— TASK REQUIREMENTS —
Once the line with "This screenshot has width=1024, height=369." is found in the entries below, print it and each following line exactly, stopping after the line with "Open the 计算机 (Computer) desktop icon"; print nothing else.

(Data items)

_ _ _ _

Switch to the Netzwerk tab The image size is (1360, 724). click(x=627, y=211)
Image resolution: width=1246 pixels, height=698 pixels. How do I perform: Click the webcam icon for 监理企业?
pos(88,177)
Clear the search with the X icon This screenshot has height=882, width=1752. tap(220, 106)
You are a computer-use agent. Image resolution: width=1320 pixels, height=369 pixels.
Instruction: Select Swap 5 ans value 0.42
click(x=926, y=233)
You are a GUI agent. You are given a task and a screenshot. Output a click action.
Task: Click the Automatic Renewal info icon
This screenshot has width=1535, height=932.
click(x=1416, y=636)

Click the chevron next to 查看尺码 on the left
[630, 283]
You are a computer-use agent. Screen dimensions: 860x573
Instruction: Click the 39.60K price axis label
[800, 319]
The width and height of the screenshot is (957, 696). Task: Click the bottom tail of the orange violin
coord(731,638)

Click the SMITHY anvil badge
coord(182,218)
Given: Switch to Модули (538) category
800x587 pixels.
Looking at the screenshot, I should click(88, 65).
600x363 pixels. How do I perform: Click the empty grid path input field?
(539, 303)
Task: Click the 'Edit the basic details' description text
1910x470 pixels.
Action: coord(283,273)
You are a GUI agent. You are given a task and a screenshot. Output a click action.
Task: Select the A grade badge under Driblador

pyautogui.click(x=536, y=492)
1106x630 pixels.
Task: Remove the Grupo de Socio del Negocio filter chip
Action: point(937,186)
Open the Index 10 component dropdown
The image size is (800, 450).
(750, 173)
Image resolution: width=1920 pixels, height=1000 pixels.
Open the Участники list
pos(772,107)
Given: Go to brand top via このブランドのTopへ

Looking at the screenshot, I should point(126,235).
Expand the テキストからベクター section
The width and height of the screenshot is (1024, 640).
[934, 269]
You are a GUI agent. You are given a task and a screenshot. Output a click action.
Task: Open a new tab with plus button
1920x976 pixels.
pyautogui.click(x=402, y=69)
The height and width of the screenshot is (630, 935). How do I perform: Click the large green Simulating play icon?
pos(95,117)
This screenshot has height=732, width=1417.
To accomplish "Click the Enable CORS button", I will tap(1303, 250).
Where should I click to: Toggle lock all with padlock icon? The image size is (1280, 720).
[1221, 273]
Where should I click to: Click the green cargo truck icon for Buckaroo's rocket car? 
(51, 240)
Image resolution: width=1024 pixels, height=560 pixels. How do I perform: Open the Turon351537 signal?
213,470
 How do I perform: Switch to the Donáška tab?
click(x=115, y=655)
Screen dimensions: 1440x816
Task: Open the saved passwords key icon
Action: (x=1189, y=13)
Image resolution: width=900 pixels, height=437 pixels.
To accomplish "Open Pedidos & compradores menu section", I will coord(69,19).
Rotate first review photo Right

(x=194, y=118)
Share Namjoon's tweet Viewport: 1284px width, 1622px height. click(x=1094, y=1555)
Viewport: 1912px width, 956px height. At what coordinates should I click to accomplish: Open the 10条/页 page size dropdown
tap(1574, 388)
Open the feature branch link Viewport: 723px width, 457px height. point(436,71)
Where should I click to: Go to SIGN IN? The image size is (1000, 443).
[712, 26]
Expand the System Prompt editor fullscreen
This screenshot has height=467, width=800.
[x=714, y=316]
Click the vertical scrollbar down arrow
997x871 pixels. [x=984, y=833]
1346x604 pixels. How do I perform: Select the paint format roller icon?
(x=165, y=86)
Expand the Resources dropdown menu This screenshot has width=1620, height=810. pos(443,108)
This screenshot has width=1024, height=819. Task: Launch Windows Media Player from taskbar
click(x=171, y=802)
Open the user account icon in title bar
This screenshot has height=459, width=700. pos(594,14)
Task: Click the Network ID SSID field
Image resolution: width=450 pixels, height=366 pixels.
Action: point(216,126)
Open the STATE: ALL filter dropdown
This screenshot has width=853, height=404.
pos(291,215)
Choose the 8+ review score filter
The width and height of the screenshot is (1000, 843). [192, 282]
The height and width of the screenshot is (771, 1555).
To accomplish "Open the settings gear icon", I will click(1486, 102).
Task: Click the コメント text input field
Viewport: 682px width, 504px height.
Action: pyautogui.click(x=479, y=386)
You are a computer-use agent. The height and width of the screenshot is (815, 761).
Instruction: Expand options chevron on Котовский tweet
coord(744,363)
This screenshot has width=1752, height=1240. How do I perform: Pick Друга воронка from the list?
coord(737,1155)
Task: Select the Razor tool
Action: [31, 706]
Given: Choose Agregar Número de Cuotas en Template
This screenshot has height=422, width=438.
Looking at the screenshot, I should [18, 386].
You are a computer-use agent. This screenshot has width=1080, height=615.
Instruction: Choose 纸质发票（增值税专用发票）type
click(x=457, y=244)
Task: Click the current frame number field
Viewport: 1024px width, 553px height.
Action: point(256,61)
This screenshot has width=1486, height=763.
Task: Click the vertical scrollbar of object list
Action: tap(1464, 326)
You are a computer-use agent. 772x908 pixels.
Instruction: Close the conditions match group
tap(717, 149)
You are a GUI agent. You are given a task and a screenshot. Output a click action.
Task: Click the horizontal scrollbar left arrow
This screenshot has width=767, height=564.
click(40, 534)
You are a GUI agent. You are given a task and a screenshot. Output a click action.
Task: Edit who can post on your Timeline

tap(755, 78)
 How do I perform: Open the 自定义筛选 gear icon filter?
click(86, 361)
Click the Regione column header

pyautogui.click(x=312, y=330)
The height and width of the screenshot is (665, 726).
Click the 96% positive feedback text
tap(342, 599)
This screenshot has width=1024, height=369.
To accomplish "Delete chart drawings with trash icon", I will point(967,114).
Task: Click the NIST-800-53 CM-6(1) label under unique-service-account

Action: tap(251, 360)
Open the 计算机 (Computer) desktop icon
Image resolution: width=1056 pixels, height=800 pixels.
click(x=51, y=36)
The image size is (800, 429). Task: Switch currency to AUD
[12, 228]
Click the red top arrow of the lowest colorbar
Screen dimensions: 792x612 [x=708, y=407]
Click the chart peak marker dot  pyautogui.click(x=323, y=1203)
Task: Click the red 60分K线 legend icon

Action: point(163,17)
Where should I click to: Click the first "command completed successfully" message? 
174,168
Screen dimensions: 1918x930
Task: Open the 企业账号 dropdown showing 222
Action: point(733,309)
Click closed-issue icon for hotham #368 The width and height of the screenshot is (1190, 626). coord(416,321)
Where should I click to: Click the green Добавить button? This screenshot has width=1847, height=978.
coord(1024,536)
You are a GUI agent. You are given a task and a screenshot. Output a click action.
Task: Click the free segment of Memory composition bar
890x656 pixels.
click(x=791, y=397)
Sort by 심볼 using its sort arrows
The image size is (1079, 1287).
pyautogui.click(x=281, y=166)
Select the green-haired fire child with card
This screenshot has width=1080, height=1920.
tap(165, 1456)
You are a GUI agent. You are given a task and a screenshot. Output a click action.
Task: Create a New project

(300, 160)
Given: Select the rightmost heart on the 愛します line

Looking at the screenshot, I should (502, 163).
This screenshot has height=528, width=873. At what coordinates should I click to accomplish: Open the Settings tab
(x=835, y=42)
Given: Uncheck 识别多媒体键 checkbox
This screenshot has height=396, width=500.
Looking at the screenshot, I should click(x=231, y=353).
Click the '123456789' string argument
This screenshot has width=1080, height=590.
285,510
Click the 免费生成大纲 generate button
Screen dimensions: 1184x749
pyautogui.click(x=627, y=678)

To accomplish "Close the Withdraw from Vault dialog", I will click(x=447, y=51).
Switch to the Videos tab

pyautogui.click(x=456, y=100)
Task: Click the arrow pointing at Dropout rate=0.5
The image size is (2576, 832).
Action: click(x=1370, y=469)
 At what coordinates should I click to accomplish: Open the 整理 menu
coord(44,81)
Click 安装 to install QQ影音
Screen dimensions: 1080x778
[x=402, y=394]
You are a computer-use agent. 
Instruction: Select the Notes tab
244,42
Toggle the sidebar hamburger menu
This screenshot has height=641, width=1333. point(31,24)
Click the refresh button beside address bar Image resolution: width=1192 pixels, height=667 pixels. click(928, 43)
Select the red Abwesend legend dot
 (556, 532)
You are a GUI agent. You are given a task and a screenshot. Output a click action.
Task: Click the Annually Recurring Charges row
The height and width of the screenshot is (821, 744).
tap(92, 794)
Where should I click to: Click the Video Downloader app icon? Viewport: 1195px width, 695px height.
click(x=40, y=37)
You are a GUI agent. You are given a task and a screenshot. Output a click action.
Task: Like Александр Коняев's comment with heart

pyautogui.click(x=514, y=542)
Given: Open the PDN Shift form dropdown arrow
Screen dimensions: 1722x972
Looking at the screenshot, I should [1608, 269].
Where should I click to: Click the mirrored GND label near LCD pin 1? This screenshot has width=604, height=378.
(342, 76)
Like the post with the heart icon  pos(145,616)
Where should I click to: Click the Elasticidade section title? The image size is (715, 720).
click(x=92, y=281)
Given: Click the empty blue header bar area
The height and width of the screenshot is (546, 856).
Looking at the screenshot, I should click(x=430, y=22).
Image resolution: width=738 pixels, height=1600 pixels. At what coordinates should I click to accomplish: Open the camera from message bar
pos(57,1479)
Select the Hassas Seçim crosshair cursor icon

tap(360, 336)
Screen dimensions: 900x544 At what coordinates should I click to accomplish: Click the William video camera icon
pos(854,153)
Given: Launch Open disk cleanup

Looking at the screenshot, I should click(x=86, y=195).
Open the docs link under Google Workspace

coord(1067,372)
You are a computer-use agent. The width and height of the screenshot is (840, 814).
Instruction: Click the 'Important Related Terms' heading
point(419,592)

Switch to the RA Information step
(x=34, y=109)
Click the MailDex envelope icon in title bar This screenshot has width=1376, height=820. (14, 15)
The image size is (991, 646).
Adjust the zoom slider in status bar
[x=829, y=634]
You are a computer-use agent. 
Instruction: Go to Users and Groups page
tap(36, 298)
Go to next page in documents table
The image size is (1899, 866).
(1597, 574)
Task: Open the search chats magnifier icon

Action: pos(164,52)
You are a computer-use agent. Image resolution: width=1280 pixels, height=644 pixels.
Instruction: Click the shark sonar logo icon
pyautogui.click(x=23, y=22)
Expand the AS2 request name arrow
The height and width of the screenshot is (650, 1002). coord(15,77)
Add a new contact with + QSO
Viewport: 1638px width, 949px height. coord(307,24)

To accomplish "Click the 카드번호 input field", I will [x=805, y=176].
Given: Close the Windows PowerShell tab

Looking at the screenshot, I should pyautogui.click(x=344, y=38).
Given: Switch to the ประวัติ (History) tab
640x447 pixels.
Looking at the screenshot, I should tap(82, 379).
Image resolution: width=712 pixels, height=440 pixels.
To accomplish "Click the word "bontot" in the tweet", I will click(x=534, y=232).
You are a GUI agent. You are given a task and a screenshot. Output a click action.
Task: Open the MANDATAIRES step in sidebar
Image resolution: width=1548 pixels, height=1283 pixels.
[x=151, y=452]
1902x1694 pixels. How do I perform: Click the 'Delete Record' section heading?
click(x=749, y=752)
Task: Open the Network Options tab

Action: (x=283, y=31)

_ _ _ _

— SOLUTION BELOW —
This screenshot has width=1024, height=369.
To accomplish "Delete chart drawings with trash icon", I will point(967,114).
Task: Click the NIST-800-53 CM-6(1) label under unique-service-account

Action: tap(251, 360)
Open the 计算机 (Computer) desktop icon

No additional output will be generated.